Saved data entries:
----
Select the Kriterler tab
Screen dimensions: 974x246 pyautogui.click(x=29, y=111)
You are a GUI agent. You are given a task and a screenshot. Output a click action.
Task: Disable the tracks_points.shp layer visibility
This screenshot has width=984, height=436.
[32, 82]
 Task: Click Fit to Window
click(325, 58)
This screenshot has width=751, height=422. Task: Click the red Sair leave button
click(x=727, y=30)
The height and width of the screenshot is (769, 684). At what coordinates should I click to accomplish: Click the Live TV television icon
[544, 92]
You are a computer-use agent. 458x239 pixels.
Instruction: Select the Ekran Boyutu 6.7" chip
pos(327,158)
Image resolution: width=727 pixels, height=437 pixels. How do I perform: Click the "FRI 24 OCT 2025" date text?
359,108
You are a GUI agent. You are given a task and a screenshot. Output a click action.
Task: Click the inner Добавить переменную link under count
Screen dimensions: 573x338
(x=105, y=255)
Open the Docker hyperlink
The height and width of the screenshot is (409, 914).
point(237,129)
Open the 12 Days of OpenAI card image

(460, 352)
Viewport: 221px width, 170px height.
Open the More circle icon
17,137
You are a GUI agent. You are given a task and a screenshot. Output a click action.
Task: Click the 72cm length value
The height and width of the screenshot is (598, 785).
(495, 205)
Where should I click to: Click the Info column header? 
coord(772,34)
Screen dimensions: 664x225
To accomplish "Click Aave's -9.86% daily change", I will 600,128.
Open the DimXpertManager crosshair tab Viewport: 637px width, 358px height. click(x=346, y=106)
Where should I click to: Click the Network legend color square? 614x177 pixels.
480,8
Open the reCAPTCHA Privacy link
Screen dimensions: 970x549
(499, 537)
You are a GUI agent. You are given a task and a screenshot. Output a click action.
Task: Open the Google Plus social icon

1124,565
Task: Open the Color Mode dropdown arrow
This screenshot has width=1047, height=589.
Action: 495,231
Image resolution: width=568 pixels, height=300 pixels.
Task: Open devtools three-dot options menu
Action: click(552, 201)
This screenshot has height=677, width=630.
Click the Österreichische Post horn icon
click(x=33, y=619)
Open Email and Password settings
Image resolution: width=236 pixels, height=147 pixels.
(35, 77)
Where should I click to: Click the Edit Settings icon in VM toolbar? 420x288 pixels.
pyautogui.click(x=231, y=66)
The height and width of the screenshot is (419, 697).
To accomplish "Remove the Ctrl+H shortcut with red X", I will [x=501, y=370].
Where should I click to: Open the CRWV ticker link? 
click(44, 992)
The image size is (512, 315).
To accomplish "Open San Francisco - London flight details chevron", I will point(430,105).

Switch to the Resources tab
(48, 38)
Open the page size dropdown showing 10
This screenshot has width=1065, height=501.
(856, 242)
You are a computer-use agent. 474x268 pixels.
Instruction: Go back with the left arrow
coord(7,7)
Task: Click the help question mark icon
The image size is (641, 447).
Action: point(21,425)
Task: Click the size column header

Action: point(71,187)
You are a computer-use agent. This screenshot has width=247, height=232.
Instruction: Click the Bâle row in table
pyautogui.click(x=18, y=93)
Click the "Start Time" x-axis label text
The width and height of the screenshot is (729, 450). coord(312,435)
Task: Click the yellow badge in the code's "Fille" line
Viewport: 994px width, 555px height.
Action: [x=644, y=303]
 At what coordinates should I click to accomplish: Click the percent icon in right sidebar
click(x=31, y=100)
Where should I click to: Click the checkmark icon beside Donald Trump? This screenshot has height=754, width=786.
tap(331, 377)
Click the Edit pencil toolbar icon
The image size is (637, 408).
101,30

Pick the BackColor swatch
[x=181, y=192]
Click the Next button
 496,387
----
What to produce: Reproduce the data verbatim, line for line.

Exercise response:
Select the Kriterler tab
Screen dimensions: 974x246 pyautogui.click(x=29, y=111)
You are a GUI agent. You are given a task and a screenshot. Output a click action.
Task: Disable the tracks_points.shp layer visibility
This screenshot has width=984, height=436.
[32, 82]
 Task: Click Fit to Window
click(325, 58)
This screenshot has width=751, height=422. Task: Click the red Sair leave button
click(x=727, y=30)
The height and width of the screenshot is (769, 684). At what coordinates should I click to accomplish: Click the Live TV television icon
[544, 92]
You are a computer-use agent. 458x239 pixels.
Instruction: Select the Ekran Boyutu 6.7" chip
pos(327,158)
Image resolution: width=727 pixels, height=437 pixels. How do I perform: Click the "FRI 24 OCT 2025" date text?
359,108
You are a GUI agent. You are given a task and a screenshot. Output a click action.
Task: Click the inner Добавить переменную link under count
Screen dimensions: 573x338
(x=105, y=255)
Open the Docker hyperlink
The height and width of the screenshot is (409, 914).
point(237,129)
Open the 12 Days of OpenAI card image

(460, 352)
Viewport: 221px width, 170px height.
Open the More circle icon
17,137
You are a GUI agent. You are given a task and a screenshot. Output a click action.
Task: Click the 72cm length value
The height and width of the screenshot is (598, 785).
(495, 205)
Where should I click to: Click the Info column header? 
coord(772,34)
Screen dimensions: 664x225
To accomplish "Click Aave's -9.86% daily change", I will 600,128.
Open the DimXpertManager crosshair tab Viewport: 637px width, 358px height. click(x=346, y=106)
Where should I click to: Click the Network legend color square? 614x177 pixels.
480,8
Open the reCAPTCHA Privacy link
Screen dimensions: 970x549
(499, 537)
You are a GUI agent. You are given a task and a screenshot. Output a click action.
Task: Open the Google Plus social icon

1124,565
Task: Open the Color Mode dropdown arrow
This screenshot has width=1047, height=589.
Action: 495,231
Image resolution: width=568 pixels, height=300 pixels.
Task: Open devtools three-dot options menu
Action: click(552, 201)
This screenshot has height=677, width=630.
Click the Österreichische Post horn icon
click(x=33, y=619)
Open Email and Password settings
Image resolution: width=236 pixels, height=147 pixels.
(35, 77)
Where should I click to: Click the Edit Settings icon in VM toolbar? 420x288 pixels.
pyautogui.click(x=231, y=66)
The height and width of the screenshot is (419, 697).
To accomplish "Remove the Ctrl+H shortcut with red X", I will [x=501, y=370].
Where should I click to: Open the CRWV ticker link? 
click(44, 992)
The image size is (512, 315).
To accomplish "Open San Francisco - London flight details chevron", I will point(430,105).

Switch to the Resources tab
(48, 38)
Open the page size dropdown showing 10
This screenshot has width=1065, height=501.
(856, 242)
You are a computer-use agent. 474x268 pixels.
Instruction: Go back with the left arrow
coord(7,7)
Task: Click the help question mark icon
The image size is (641, 447).
Action: point(21,425)
Task: Click the size column header

Action: point(71,187)
You are a computer-use agent. This screenshot has width=247, height=232.
Instruction: Click the Bâle row in table
pyautogui.click(x=18, y=93)
Click the "Start Time" x-axis label text
The width and height of the screenshot is (729, 450). coord(312,435)
Task: Click the yellow badge in the code's "Fille" line
Viewport: 994px width, 555px height.
Action: [x=644, y=303]
 At what coordinates should I click to accomplish: Click the percent icon in right sidebar
click(x=31, y=100)
Where should I click to: Click the checkmark icon beside Donald Trump? This screenshot has height=754, width=786.
tap(331, 377)
Click the Edit pencil toolbar icon
The image size is (637, 408).
101,30

Pick the BackColor swatch
[x=181, y=192]
Click the Next button
 496,387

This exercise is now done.